- **SHORT PROBLEM**: Change "Screen dimensions" to "Display size" in the data from the start up to and including the line with "Looking at the screenshot, I should (311, 97).". Leave everything else the same.
━━━━━━━━━━━━━━━━
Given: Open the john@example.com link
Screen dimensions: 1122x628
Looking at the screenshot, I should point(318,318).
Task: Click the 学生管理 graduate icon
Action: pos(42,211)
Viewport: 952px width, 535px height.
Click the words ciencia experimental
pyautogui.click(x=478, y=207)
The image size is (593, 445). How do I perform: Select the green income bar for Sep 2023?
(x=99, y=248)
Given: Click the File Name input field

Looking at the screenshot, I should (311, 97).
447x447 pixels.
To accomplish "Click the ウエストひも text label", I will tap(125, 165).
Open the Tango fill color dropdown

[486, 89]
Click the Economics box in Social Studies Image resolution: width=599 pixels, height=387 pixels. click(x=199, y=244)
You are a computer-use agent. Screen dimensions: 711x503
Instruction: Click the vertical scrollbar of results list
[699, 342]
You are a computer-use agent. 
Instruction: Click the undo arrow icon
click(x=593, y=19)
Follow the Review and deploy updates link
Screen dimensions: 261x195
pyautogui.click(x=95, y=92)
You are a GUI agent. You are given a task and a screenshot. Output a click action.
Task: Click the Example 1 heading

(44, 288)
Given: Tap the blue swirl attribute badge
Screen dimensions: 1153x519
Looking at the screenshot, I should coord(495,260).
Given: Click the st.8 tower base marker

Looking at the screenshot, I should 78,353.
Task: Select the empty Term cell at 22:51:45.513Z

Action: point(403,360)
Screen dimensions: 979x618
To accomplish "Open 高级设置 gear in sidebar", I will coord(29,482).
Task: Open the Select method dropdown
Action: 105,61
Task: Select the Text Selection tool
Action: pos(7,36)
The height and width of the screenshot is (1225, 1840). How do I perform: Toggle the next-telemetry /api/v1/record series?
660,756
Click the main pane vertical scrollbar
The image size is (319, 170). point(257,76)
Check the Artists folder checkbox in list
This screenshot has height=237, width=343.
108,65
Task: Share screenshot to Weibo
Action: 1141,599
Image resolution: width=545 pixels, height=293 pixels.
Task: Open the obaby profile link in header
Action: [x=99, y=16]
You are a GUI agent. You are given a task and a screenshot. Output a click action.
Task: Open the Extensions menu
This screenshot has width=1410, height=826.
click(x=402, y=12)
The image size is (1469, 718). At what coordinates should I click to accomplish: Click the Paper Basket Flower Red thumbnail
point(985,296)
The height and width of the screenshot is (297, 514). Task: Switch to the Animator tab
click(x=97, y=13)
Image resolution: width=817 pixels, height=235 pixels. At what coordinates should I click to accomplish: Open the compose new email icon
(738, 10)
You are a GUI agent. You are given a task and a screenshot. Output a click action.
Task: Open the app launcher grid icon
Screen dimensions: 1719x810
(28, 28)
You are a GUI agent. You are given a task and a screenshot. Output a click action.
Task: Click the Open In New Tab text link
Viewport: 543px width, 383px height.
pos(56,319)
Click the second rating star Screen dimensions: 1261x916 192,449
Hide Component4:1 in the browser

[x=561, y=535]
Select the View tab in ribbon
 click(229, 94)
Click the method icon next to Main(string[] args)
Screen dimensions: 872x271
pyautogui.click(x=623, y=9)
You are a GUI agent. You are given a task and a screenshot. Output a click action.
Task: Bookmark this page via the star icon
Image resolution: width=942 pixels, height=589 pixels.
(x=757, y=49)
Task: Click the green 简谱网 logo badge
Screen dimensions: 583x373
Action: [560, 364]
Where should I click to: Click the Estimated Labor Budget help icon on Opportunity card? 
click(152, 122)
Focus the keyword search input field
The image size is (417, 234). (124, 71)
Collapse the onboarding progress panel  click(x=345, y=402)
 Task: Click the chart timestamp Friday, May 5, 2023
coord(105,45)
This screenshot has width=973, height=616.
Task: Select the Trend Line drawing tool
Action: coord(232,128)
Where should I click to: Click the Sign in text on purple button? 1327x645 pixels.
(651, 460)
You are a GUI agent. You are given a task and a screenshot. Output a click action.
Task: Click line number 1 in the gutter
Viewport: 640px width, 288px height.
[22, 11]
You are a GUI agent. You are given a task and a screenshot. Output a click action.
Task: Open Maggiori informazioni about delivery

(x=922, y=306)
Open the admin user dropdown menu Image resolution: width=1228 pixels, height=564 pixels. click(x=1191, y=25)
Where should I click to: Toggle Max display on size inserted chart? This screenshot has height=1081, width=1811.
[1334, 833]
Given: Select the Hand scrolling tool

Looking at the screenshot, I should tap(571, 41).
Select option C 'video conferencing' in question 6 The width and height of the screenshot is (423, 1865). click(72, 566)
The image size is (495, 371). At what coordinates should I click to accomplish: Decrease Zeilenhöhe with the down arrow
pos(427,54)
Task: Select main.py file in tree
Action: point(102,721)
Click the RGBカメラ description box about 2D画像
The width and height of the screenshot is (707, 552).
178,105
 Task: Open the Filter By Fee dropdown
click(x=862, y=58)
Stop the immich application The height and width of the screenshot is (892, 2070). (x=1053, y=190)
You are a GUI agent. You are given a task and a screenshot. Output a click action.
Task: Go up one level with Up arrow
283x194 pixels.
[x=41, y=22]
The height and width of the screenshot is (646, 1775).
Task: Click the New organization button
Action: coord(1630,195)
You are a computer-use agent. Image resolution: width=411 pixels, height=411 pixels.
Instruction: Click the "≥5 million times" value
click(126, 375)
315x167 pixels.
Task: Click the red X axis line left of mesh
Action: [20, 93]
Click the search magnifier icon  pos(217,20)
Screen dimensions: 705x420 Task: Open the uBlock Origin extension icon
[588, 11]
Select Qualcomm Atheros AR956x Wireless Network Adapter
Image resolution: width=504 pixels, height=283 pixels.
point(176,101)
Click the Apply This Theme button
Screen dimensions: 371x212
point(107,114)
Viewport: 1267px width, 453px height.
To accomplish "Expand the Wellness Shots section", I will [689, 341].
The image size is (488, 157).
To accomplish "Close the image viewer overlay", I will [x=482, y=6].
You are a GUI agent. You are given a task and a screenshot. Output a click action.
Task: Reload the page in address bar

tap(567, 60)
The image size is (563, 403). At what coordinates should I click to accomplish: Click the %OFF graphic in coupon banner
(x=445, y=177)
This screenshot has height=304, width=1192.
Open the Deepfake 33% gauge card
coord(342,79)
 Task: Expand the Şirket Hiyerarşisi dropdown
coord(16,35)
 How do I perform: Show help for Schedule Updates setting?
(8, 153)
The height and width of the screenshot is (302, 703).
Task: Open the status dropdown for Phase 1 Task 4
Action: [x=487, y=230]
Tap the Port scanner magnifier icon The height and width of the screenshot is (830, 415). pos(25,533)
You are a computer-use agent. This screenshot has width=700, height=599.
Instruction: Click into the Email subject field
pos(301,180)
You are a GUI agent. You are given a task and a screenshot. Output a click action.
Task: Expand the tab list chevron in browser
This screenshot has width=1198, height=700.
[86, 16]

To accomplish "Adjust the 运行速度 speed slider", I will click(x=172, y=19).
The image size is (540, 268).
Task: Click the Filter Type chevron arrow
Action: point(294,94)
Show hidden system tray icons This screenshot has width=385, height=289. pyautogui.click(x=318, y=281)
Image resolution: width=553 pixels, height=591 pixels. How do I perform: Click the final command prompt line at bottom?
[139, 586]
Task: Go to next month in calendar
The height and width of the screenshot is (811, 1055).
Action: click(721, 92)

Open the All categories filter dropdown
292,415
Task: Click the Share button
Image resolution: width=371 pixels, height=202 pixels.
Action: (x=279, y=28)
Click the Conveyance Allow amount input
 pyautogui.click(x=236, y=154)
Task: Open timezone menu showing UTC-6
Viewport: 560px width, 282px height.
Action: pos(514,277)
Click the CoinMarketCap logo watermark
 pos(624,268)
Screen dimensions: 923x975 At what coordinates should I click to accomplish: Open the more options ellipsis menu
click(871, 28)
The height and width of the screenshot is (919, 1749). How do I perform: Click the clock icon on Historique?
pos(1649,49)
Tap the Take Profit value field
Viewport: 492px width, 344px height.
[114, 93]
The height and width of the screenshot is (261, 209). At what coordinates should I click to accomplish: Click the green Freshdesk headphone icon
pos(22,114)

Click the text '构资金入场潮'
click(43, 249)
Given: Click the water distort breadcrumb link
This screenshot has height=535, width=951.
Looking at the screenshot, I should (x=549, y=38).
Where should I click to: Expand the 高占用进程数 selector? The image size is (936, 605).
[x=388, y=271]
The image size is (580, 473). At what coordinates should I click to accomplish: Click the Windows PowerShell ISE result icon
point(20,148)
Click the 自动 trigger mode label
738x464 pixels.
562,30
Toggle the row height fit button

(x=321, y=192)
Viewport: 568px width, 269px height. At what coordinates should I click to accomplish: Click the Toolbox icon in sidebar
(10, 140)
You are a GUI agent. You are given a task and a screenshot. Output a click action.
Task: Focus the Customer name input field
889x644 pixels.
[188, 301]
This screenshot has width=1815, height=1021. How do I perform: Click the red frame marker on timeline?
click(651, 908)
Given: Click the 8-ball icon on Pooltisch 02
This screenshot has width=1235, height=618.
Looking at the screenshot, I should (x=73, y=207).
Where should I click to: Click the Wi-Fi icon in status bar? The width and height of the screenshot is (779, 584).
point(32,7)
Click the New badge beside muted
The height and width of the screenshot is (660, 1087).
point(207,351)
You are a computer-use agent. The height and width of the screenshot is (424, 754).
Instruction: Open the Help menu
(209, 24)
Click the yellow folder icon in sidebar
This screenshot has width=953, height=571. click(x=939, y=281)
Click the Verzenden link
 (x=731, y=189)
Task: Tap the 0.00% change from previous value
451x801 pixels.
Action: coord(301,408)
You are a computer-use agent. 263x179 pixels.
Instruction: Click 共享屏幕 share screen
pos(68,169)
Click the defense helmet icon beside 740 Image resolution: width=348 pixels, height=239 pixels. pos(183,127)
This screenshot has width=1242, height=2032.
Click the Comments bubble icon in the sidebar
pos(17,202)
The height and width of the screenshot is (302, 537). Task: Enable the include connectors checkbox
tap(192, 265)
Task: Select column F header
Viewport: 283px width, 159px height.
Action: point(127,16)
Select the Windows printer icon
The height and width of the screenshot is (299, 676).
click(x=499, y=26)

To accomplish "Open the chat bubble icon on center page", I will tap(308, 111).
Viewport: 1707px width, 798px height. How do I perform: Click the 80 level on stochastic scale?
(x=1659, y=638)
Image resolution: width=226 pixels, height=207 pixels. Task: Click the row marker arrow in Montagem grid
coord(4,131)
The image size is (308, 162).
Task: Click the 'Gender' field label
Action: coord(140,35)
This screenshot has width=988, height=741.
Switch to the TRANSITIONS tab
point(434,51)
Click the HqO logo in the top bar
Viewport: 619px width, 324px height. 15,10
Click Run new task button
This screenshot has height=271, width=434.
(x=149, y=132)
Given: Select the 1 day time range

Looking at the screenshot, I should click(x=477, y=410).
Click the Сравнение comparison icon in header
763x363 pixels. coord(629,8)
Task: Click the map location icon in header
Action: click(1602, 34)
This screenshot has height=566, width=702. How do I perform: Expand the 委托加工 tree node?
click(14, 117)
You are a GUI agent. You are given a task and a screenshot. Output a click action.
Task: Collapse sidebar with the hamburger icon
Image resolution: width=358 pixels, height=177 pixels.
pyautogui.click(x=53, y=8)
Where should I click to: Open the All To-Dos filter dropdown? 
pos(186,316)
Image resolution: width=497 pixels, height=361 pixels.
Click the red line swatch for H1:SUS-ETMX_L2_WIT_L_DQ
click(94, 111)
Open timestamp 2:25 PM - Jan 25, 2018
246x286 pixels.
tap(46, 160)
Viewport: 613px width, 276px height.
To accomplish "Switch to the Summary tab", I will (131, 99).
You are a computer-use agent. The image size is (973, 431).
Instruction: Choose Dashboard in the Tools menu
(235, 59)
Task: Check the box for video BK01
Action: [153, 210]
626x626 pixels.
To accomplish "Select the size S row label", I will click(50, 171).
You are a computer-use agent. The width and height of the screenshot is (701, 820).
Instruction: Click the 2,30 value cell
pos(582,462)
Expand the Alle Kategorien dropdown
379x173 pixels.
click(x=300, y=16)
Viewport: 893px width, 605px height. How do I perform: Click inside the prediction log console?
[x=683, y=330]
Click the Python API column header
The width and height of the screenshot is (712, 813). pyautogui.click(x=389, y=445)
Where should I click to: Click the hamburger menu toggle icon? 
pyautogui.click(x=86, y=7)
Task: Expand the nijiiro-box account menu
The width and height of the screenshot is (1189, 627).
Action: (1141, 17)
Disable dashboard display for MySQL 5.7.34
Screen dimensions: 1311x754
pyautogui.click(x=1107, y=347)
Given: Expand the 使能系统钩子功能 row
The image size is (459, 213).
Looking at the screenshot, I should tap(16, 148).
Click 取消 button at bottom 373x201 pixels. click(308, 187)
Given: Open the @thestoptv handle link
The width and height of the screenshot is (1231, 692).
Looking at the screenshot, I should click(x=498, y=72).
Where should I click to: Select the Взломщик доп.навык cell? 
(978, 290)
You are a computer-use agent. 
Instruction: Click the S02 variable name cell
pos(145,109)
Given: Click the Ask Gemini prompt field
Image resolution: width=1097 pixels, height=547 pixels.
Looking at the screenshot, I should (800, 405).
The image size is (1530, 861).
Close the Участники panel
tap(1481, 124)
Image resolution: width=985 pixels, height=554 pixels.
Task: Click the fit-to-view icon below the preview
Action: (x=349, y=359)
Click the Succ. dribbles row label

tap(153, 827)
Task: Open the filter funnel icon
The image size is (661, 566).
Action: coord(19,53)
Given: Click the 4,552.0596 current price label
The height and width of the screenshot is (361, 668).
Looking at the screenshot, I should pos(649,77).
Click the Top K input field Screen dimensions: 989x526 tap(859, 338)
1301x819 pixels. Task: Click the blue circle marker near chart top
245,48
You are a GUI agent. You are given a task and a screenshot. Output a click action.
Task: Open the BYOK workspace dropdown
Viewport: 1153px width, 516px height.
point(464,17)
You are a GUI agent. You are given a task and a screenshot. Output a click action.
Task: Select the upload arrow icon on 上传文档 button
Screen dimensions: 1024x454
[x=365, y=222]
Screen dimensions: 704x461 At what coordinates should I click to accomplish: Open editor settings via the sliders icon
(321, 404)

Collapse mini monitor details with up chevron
━━━━━━━━━━━━━━━━
- **ANSWER FOR THIS EXERCISE**:
Given: Open the john@example.com link
Display size: 1122x628
Looking at the screenshot, I should point(318,318).
Task: Click the 学生管理 graduate icon
Action: pos(42,211)
Viewport: 952px width, 535px height.
Click the words ciencia experimental
pyautogui.click(x=478, y=207)
The image size is (593, 445). How do I perform: Select the green income bar for Sep 2023?
(x=99, y=248)
Given: Click the File Name input field

Looking at the screenshot, I should (311, 97).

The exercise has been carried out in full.